Bumblefoot issues GnR ultimatum
Guns n’Roses guitarist Ron ‘Bumblefoot’ Thal has run out patience with the way the band’s plans affect his solo career.
Axl Rose’s outfit tend towards last-minute decisions about touring, while most other acts prepare many months ahead of time. That leaves Bumblefoot faced with either cancelling solo engagements or not making them at all – and he says that’s got to stop.
He tells Radio Future (via Blabbermouth): “It seems like the running gag was, ‘If you want Guns n’Roses to hit the road, all you have to do is book your own tour. They’ll book one at the same time and you’ll have to cancel yours.’
“I could be planning something for next April, then Guns will book something on March 31 for April. Suddenly you’re in this situation where you have to choose.”

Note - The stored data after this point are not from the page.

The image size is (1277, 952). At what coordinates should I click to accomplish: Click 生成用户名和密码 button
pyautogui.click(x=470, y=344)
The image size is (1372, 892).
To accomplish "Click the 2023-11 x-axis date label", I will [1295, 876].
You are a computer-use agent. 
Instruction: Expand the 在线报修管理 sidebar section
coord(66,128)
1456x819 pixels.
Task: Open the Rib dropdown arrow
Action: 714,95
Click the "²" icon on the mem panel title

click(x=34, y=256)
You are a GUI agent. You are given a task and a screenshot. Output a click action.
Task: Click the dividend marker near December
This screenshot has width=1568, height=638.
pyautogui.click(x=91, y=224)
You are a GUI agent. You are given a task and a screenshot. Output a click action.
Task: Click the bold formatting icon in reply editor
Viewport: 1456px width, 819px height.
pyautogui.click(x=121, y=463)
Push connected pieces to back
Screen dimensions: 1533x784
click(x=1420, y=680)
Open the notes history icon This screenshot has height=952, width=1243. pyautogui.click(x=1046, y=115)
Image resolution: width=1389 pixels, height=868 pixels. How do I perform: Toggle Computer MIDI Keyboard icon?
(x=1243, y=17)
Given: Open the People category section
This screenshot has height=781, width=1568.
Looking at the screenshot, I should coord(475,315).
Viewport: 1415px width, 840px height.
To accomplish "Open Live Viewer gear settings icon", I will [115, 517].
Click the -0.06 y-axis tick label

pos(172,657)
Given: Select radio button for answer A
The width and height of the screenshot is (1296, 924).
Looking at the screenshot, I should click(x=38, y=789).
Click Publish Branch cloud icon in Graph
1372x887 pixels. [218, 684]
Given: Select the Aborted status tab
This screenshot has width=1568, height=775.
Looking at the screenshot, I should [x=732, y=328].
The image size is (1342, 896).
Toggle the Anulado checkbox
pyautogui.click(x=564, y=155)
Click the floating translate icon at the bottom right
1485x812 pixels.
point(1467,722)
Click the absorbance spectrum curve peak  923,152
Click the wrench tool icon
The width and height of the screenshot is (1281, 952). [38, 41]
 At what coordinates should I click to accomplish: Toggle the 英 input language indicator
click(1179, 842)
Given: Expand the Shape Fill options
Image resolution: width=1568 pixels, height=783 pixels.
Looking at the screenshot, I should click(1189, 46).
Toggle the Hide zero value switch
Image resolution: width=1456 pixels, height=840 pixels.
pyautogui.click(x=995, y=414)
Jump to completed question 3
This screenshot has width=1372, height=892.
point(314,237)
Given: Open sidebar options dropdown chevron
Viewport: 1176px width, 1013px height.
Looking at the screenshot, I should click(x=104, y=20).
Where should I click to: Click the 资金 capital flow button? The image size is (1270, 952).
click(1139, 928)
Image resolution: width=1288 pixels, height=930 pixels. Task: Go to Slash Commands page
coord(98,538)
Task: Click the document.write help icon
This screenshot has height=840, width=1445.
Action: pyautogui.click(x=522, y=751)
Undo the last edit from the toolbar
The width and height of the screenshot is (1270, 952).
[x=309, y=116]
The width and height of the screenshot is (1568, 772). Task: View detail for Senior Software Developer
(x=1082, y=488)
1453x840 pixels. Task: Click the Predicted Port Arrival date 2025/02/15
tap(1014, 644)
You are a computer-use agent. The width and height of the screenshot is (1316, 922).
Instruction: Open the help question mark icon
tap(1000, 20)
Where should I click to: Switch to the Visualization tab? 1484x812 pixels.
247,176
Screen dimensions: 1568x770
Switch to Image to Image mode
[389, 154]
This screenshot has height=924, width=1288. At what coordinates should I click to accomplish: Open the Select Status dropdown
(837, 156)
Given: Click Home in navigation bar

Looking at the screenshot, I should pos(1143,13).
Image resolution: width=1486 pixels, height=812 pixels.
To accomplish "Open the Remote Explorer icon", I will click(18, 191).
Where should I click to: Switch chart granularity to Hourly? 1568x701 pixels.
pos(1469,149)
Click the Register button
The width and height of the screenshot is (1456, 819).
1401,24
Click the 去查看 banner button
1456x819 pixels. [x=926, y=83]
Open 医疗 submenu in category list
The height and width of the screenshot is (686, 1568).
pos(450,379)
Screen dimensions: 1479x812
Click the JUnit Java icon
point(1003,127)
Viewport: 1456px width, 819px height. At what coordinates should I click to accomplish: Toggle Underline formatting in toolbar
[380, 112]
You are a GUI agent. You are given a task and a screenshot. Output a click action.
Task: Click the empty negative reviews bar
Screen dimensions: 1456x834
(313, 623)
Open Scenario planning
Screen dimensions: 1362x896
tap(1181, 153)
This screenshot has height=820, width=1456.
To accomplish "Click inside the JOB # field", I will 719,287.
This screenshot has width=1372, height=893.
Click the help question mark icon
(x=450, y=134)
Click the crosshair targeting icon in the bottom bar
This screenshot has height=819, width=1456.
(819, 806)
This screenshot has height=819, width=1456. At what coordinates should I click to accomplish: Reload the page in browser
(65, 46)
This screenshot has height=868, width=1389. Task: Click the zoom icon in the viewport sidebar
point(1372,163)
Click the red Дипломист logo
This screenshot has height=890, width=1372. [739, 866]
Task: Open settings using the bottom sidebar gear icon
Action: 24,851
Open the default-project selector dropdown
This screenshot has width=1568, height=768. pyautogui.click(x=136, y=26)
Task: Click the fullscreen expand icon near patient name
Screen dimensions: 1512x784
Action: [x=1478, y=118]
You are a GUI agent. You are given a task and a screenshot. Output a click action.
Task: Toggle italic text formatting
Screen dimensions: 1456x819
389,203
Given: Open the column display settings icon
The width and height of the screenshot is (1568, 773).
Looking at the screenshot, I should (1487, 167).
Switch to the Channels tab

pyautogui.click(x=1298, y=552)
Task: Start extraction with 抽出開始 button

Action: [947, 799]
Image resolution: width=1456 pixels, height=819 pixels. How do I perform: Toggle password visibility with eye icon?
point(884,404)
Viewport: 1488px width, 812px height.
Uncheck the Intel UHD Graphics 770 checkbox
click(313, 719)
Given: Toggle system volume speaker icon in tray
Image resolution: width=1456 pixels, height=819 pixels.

Bumblefoot – who joined GnR in 2006 and appears on their last album, Chinese Democracy – cites the example of a solo tour he’d planned for a previous January and February. GnR made their own plans forcing him to change his – but then things changed again and everything was scrapped.
“The changes came at a very big loss,” he says. “It also came at a detriment to my name. You book something with agents and promoters, and their biggest concern is you’re going to cancel because Guns is going to book something. When you do that, they’re going to be very reluctant to book again. I can’t let that happen any more.”
He’s also unhappy that his own musical work has fallen into the background after having released nine albums and a live DVD. “I was doing the solo stuff and everything was growing,” he says. “As soon as I joined Guns it’s like everyone hit ‘delete’ on everything I did. Even after 20 years of putting out music people say, ‘Oh, I didn’t know you sang. I didn’t know you did other things.’ That’s not right; that’s not good – I’ve put out more music than Guns.”
Bumblefoot underlines that he doesn’t have any problems with mainman Rose, and he’s still hoping GnR will be back in action next year.
But he adds: “I’m trying to work something out with management so I don’t have to choose. Because if I do have to choose, I’m choosing my own life. I have to.
“If I’m going to be painted into a corner where I have to choose between Guns and the rest of my life, and if they’re not willing to help me keep the two functioning together, then I’m out.”